À ces mots bienveillants, je commençais à palpiter plus violemment. Je la regardai avec des yeux avides, reconstruisant en imagination sa beauté et sa jeunesse éclipsées ; et je lui dis enfin :

« — Donnez-moi votre main, madame.»

Elle me la tendit aussitôt, je la portai à mes lèvres et je crus sentir mon cœur se fondre et tous mes os frissonner.....

« — Dois-je espérer, ajoutai-je après un nouveau silence, que vous me permettrez de vous écrire quelquefois et de vous faire de loin en loin une visite ?

— Oh, sans doute ; mais je resterai peu de temps à Lyon. Je marie un de mes fils et je dois aller bientôt après son mariage, habiter Genève avec lui.»

N’osant prolonger davantage ma visite, je me levai. Elle m’accompagna jusqu’à sa porte où elle me dit encore :

« — Adieu, monsieur Berlioz, adieu, je suis profondément reconnaissante des sentiments que vous m’avez conservés.»
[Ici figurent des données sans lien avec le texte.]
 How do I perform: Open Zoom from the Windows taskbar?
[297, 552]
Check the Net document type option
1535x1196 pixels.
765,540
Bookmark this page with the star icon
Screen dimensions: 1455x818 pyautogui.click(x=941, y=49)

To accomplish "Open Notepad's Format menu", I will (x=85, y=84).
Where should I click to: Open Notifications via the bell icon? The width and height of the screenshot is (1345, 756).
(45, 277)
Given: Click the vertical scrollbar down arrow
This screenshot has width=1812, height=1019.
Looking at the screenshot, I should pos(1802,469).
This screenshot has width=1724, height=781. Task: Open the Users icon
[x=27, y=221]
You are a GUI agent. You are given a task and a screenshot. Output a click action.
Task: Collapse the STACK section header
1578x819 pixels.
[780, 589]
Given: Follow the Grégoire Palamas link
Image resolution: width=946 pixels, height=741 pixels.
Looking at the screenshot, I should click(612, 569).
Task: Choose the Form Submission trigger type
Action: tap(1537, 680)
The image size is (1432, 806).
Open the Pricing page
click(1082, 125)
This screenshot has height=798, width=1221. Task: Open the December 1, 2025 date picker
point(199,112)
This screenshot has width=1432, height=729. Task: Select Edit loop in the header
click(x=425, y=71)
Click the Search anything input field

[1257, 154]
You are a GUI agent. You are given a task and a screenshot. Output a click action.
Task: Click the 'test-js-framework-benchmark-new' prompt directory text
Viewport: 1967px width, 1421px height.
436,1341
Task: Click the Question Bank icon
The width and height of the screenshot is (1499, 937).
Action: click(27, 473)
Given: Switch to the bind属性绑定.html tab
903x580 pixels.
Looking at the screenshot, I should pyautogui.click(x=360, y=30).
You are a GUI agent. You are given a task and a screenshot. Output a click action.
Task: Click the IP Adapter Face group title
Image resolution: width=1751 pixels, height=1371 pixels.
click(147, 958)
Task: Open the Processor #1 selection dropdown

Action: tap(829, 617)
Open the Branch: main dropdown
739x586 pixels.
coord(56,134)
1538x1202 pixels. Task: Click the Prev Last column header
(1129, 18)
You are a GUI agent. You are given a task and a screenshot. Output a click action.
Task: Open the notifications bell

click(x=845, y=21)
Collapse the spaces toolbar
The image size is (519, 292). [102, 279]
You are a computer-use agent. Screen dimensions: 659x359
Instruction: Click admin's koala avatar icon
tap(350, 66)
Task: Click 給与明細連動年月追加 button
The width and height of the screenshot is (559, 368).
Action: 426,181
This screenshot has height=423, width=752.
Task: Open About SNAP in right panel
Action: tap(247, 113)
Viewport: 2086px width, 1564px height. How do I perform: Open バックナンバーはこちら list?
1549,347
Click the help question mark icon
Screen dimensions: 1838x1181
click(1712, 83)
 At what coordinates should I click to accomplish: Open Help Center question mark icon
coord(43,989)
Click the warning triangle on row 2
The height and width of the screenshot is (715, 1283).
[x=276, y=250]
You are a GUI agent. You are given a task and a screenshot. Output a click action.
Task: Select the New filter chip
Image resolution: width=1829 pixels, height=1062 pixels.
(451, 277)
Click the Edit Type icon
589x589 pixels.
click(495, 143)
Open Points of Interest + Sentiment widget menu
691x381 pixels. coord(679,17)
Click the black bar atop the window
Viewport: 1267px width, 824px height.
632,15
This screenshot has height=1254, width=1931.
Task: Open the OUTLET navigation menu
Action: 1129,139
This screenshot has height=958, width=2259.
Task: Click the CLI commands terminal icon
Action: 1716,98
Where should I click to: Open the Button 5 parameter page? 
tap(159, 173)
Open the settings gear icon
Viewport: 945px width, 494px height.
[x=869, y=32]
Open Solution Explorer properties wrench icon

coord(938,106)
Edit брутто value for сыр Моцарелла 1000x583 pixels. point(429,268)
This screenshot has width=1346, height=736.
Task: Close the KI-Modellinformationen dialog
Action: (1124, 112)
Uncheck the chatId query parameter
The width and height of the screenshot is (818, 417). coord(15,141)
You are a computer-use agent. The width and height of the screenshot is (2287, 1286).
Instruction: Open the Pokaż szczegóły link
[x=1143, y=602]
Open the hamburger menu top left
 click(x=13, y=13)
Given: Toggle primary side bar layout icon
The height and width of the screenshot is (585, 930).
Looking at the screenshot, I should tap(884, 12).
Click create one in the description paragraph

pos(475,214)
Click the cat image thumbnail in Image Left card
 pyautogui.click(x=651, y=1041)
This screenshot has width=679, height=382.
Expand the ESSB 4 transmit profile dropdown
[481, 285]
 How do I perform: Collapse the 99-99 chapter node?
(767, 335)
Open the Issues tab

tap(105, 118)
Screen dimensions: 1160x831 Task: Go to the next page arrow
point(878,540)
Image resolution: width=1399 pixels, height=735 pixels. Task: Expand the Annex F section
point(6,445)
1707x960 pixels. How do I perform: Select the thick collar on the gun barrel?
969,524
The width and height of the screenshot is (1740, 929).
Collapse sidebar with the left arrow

En m’inclinant devant elle je pris encore une fois sa main que je gardai quelque temps appuyée sur mon front, et j’eus la force de m’éloigner.

J’errais aux environs de sa demeure, tantôt me heurtant contre les arbres des Brotteaux, tantôt m’arrêtant à contempler, du haut du pont Morand, le cours tumultueux du Rhône, puis reprenant ma marche fiévreuse, sans savoir pourquoi j’allais d’un côté plutôt que de l’autre, quand je rencontrai M. Strakosch, le beau-frère de la célèbre cantatrice Adelina Patti.

« — C’est vous ! Quel hasard ! Adelina sera bien contente de vous voir ; elle est ici en représentations, on donne demain le Barbier de Séville, au Grand-Théâtre, voulez-vous une loge pour l’entendre ?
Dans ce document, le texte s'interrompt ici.